» **Excerpt**:
# My !st marine, but experianced fresh...



## PerculaStu (Aug 1, 2005)

as some of you might know i have bought my 1st marine tank this week, i wont get it till sunday. 

the tank is esablished. and i get ALL the gear with it. 

i've been keeping discus and some other peacfull fresh water fish in the past so i have a good understanding of water changes and the nitrogen cycle. 

but how does these things apply to a marine enviroment? how often would a 65G marine tank need a water change? from my understadning if they survive the tank has a bredding pair or percula clowns and a goby. its a live rock tank, with no coral from my understanding. powered buy an ehiem cannister filter. 

should i set aside 60Litres a week for a change so the the water has time to age and i use the least amount of chemicals as possable?

» **Work to do**:
A. In the forum post about a first marine tank, how much water does the poster consider setting aside each week for changes?
B. Carry on the forum post about a first marine tank, picking up after its final sentence.

» **Material**:
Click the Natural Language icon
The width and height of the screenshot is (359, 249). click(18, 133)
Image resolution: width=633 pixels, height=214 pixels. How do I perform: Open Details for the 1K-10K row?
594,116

» **Task results**:
A. 60 liters a week.

B.
any good internet reading materials on effective tank maintence that you guys might know of? any do's or don'ts? that yoy have learnt from your own experiances? 

thanks. 
stu


----------



## TheOldSalt (Jan 28, 2005)

Actually, it sounds like you've already figured out a pretty good regimen.
I'd add another filter or two, and/or preferably a skimmer. After the move things will be all shook up and need to resettle & re-cycle a bit before getting back to normal.
Otherwise, it sounds like you're already on the right track.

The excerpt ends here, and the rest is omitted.